IN MY pantry
Dried legumes Lentils, chickpeas, white beans, borlotti beans and black beans. I add these to soups and stews, or make a black bean salsa. They’re high in fibre and a great vegetarian source of protein.
Canned legumes Lentils, chickpeas and four-bean mix – with no added salt – for when I’m short on time.
No-added-salt canned tomatoes These contain beneficial lycopene that may protect against certain types of cancer.
Dried pasta Always handy for a quick bolognese or Ali’s Roasted Vegetable Lasagne (page 78).
Basmati rice and brown Doongara rice Because they’re lower GI than jasmine rice, these are perfect for a stir-fry or curry.
Nuts and seeds They’re high in monounsaturated fats and great to add to salads, curries, porridge, pasta, or to mix into muffins for a flavour boost.
Oats These are high in fibre and beta-glucan, plus they are low GI, so they keep me feeling full until it’s lunchtime.
Tea I have all types of tea but my favourite is English breakfast. It’s chock-full of antioxidants and it makes a wonderful comfort drink!
Australian extra virgin olive oil
I use this in everything from prepping roasts to salad dressings. It’s loaded with wonderful hearthealthy fats.
Sesame and peanut oils
I use these unsaturated oils when I’m cooking Asian dishes.
Dried herbs and spices
To boost flavour, make a meal special and add antioxidants.
Wholegrain rice crackers and Vita Weat crispbreads Perfect as snacks teamed with a little cheese or peanut butter.

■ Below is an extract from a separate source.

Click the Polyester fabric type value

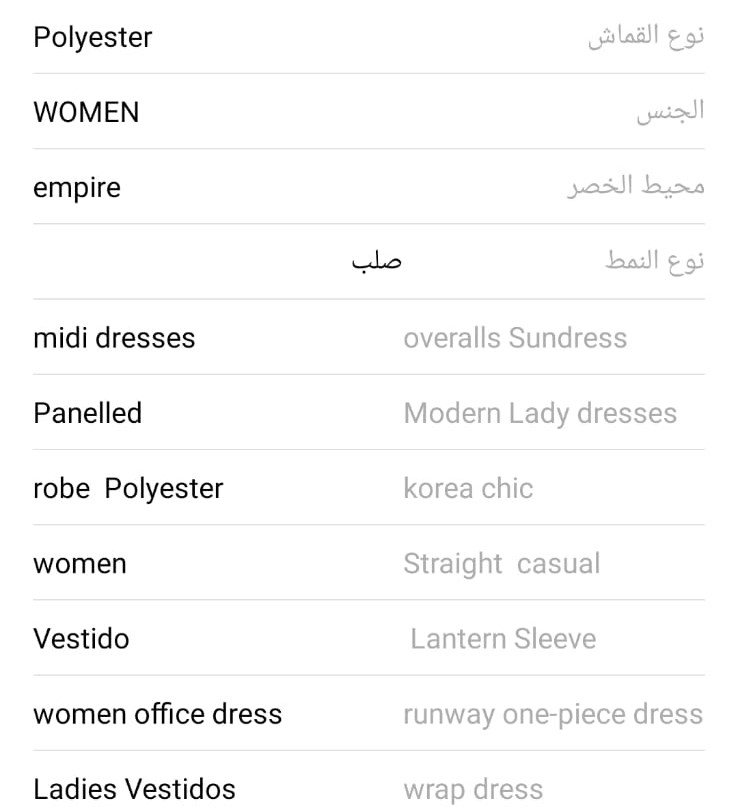(x=93, y=38)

They’re low in fat and higher in fibre than many alternatives.
Canned salmon and sardines
I take these to work for salads, or to have in a small wrap. They’re high in omega-3s and good for brain and heart health. I go for low-salt – salt intake can creep up on you.
Mayver’s Peanut Butter Just the peanuts, a pinch of salt and nothing else!
Low-salt chicken stock powder It brings out the flavour in loads of dishes.